BuildPackages failure: "Read-only file system" for "vdb_metadata.pickle.pid"
Reported by
jrbarnette@chromium.org,
Mar 21 2018
|
||||||
Issue description
This CQ slave run failed:
https://luci-milo.appspot.com/buildbot/chromeos/bob-paladin/2606
The failure was in the BuildPackages stage. The messages suggest a
problem on the builder, not a bug in any particular CL. In particular,
the complaint about "Read-only file system" which is a bit concerning...
Here are the logs that appear most relevant:
====
INFO : Adding developer packages to chromiumos_image.bin
INFO : Mounting temporary rootfs /mnt/host/source/src/build/images/bob/R67-10505.0.0-rc2/rootfs-local-build-dir to /mnt/host/source/src/build/images/bob/R67-10505.0.0-rc2/rootfs//build/rootfs.
Setting up symlinks for /usr/local for /mnt/host/source/src/build/images/bob/R67-10505.0.0-rc2/stateful/dev_image
INFO : Image specified by /mnt/host/source/src/build/images/bob/R67-10505.0.0-rc2 mounted at /mnt/host/source/src/build/images/bob/R67-10505.0.0-rc2/rootfs successfully.

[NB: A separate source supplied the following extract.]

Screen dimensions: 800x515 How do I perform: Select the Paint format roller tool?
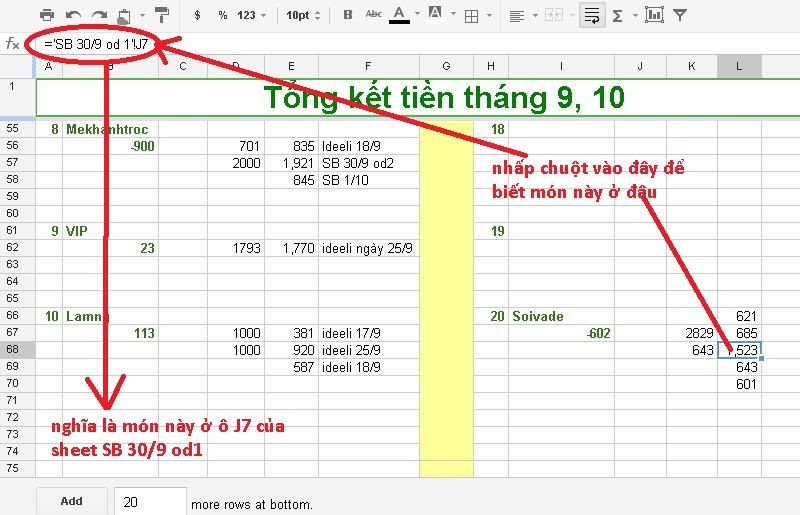159,15
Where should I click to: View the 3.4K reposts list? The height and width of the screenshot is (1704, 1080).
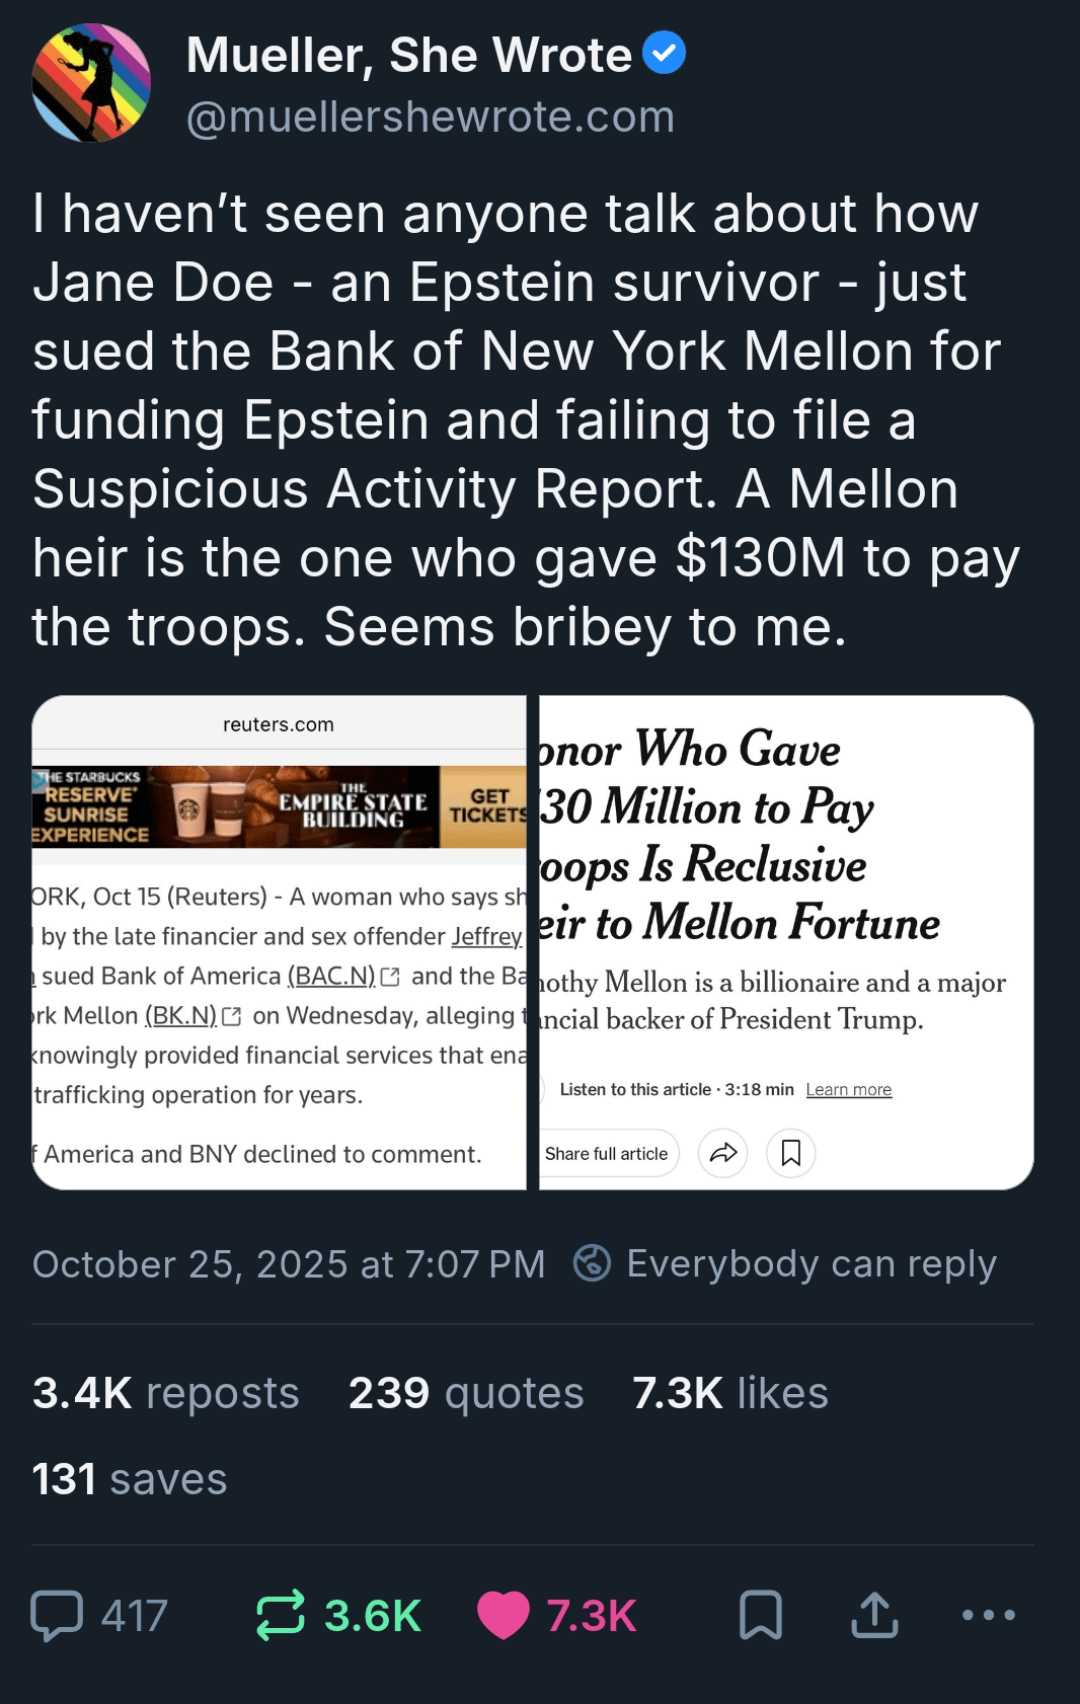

!!! Invalid binary package: '/build/bob/packages/dev-only-extras.tbz2'
!!! Missing metadata key(s): CATEGORY, PF, SLOT. This binary package is not
!!! recoverable and should be deleted.
Starting fast-emerge.
Building package chromeos-dev-root on /build/bob
Calculating deps...
parallel_emerge: Unhandled exception:
Traceback (most recent call last):
File "/mnt/host/source/chromite/bin/parallel_emerge", line 169, in <module>
DoMain()
File "/mnt/host/source/chromite/bin/parallel_emerge", line 165, in DoMain
commandline.ScriptWrapperMain(FindTarget)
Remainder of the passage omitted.